GNOME Bugzilla – Bug 780682
compositor: corrupts output when input caps change while running
Last modified: 2017-05-20 14:24:48 UTC
Consider the following pipeline: gst-launch-1.0 -v videotestsrc is-live=true ! video/x-raw,width=10,height=20,format=I420 ! compositor name=c ! glimagesink multifilesrc location=%04d.bmp loop=true caps=image/bmp,framerate=10/1 ! avdec_bmp ! videoconvert ! videorate ! c. ...where the .bmp files have been created with: gst-launch-1.0 videotestsrc num-buffers=10 ! video/x-raw,width=320,height=240 ! avenc_bmp ! multifilesink location=%04d.bmp gst-launch-1.0 videotestsrc num-buffers=10 ! video/x-raw,width=640,height=480 ! avenc_bmp ! multifilesink location=%04d.bmp index=10 (so there should be a total of 20 images, 10 at 320x240 and 10 at 640x480) Now at the beginning, the caps of avdec_bmp::src have width=320,height=240 and therefore the output of compositor is configured to be at 320x240 as well. As soon as the 11th image is loaded, the caps now have width=640,height=480 and compositor is reconfigured to output @ 640x480. As soon as this happens, the output becomes corrupt (!) momentarily, while valgrind shows a couple of invalid reads around video-converter code: ==26291== Thread 4 c:src: ==26291== Invalid read of size 16 ==26291== at 0x4028AC0: ??? (in /run/user/1000/orcexec.x2M1gv (deleted)) ==26291== by 0x72DAA68: do_unpack_lines (video-converter.c:2785) ==26291== by 0x72DABF5: gst_line_cache_get_lines (video-converter.c:617) ==26291== by 0x72DAD03: convert_generic_task (video-converter.c:3072) ==26291== by 0x72D6658: gst_parallelized_task_runner_run (video-converter.c:297) ==26291== by 0x72D93E6: video_converter_generic (video-converter.c:3170) ==26291== by 0x7A290D5: gst_compositor_pad_prepare_frame (compositor.c:572) ==26291== by 0x7E439BA: gst_aggregator_iterate_sinkpads (gstaggregator.c:380) ==26291== by 0x7C382A9: gst_video_aggregator_do_aggregate (gstvideoaggregator.c:1364) ==26291== by 0x7C382A9: gst_video_aggregator_aggregate (gstvideoaggregator.c:1582) ==26291== by 0x7E46784: gst_aggregator_aggregate_func (gstaggregator.c:824) ==26291== by 0x4EE29F8: gst_task_func (gsttask.c:335) ==26291== by 0x5B3DAED: g_thread_pool_thread_proxy (gthreadpool.c:307) The problem seems to be that compositor chooses input buffers from its queue based on timestamps and never checks if the buffer it has chosen actually matches the configured format, so momentarily it picks a 320x240 frame, thinking that it is a 640x480 one, and sometimes also vice versa when the resolution drops.
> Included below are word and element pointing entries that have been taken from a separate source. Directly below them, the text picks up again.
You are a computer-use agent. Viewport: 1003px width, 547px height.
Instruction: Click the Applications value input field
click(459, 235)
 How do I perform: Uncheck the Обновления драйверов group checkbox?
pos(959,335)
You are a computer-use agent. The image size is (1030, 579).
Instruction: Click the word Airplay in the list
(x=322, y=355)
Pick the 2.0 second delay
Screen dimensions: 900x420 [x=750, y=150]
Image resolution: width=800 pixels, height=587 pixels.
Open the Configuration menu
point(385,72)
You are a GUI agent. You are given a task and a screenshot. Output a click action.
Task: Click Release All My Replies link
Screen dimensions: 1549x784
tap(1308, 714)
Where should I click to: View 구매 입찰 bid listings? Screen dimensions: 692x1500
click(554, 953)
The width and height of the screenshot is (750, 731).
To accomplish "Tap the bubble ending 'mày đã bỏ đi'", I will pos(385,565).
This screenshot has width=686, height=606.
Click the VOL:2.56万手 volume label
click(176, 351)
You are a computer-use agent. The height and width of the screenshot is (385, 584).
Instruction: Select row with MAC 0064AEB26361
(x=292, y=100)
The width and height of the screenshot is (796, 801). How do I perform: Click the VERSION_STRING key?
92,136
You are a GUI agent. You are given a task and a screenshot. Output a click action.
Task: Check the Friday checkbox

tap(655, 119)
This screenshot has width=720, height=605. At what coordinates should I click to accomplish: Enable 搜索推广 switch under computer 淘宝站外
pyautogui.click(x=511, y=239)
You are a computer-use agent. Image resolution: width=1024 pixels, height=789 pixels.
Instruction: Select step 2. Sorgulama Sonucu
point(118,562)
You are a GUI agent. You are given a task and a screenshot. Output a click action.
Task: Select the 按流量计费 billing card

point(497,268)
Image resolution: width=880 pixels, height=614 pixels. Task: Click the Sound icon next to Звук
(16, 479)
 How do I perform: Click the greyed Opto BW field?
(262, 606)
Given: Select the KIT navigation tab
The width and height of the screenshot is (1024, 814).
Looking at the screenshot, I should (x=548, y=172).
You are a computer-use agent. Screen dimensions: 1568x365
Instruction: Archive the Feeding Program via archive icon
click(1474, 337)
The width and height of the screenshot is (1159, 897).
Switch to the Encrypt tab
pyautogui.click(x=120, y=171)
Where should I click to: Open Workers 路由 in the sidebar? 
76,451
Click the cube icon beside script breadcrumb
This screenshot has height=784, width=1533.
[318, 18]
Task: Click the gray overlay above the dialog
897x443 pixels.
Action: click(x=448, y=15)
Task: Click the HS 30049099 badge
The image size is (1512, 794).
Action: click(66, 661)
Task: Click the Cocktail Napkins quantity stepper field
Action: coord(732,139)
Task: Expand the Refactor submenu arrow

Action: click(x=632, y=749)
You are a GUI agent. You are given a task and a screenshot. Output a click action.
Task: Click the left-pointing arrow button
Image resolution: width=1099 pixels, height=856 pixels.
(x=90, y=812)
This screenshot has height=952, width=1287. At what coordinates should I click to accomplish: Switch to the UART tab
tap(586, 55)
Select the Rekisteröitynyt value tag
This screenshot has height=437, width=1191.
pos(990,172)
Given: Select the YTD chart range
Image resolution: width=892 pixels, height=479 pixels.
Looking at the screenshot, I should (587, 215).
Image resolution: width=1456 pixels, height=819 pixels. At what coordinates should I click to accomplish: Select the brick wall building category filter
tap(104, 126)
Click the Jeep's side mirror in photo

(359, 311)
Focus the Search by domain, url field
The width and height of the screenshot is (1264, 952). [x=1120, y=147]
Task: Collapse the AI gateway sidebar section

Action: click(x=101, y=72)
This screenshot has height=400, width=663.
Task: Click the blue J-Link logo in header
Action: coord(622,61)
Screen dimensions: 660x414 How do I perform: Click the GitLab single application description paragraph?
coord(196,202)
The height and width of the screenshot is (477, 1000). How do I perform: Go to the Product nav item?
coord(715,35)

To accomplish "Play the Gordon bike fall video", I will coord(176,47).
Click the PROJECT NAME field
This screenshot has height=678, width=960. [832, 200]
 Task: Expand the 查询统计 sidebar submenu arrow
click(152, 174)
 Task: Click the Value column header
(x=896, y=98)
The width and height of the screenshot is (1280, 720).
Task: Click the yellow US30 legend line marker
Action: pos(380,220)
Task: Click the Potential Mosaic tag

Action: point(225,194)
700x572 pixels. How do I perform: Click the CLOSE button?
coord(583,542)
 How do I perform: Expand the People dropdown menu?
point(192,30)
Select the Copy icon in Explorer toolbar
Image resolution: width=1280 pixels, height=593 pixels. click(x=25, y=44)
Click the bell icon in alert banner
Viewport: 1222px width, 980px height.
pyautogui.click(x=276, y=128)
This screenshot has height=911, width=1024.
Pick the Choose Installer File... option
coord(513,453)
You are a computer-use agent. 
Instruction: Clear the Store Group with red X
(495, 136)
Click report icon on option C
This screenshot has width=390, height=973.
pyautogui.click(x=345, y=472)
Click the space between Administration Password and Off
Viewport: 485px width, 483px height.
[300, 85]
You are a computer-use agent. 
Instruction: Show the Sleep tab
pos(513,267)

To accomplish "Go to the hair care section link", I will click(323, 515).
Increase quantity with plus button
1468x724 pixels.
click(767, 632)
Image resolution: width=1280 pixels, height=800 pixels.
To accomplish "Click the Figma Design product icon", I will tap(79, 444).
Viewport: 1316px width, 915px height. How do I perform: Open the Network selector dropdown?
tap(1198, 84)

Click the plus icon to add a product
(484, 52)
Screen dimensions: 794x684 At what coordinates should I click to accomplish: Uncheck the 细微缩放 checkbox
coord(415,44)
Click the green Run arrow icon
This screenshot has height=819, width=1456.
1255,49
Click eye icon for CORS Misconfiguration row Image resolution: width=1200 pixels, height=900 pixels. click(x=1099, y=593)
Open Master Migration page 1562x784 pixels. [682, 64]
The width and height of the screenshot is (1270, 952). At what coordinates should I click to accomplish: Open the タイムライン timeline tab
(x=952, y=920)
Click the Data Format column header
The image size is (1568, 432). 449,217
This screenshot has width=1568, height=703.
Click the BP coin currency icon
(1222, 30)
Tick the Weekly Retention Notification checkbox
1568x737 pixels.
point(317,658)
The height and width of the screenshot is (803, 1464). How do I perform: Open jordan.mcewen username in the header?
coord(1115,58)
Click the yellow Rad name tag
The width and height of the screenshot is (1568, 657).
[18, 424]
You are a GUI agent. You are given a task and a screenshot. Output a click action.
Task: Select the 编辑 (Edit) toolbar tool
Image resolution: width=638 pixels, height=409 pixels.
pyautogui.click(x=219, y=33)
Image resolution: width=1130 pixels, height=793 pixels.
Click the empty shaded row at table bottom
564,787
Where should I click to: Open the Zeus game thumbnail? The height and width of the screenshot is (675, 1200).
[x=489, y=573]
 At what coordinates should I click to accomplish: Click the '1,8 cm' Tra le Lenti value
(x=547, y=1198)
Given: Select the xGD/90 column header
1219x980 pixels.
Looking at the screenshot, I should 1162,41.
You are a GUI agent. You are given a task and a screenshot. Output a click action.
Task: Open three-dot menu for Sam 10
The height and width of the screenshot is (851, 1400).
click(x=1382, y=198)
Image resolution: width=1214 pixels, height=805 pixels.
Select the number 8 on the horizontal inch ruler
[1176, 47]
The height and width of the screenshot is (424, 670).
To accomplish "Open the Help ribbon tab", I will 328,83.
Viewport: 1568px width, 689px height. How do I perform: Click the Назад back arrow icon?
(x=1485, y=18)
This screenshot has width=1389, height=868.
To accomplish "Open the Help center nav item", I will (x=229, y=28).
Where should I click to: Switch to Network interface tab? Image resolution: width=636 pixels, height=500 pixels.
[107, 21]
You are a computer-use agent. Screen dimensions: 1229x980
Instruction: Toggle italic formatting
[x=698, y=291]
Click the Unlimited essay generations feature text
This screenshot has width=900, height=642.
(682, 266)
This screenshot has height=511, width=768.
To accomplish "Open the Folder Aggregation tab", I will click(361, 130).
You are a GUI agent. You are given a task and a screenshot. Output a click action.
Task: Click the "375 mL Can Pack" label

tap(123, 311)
That would also be solved by https://bugzilla.gnome.org/show_bug.cgi?id=779945
Hmm, theoretically it should be solved, you are right. I just tested, though, with the patches from Olivier's branch and it doesn't seem to make any difference...
So, it looks like the actual problem in my case is not that the caps event is not being processed in the src pad thread. The race in bug 779945 happens when the queue is empty, which is not the case here. The actual problem is that the framerate of the image stream in my example is smaller than the framerate of the videotestsrc stream and this is what happens: The last 320x240 buffer in c:sink_1 has pts=0.8s, while the first 640x480 one has pts=0.9s Compositor generates an output buffer (320x240) with t=0.8s, using the last 320x240 input buffer in the queue. Right after that, it processes the caps event that was serialized and changes the format to 640x480. Next, it tries to generate the next output frame, which must have pts=0.833s, since the output framerate is 30/1. It considers the 640x480 frame, but notices that its PTS is 0.9s, so it keeps it in the queue for later and continues using the previous frame (320x240). Boom.
Doesn't seem very easy to fix. Basically we need to make sure that event processing doesn't happen until the next buffer can be picked, but since the events don't have timestamps, it's not trivial. Also, event processing happens in GstAggregator, while the frame picking logic is in GstVideoAggregator, which complicates things. Ideas welcome.
Seems like a bug in GstVideoAggregator, which should keep the event until it picks the relevant buffer.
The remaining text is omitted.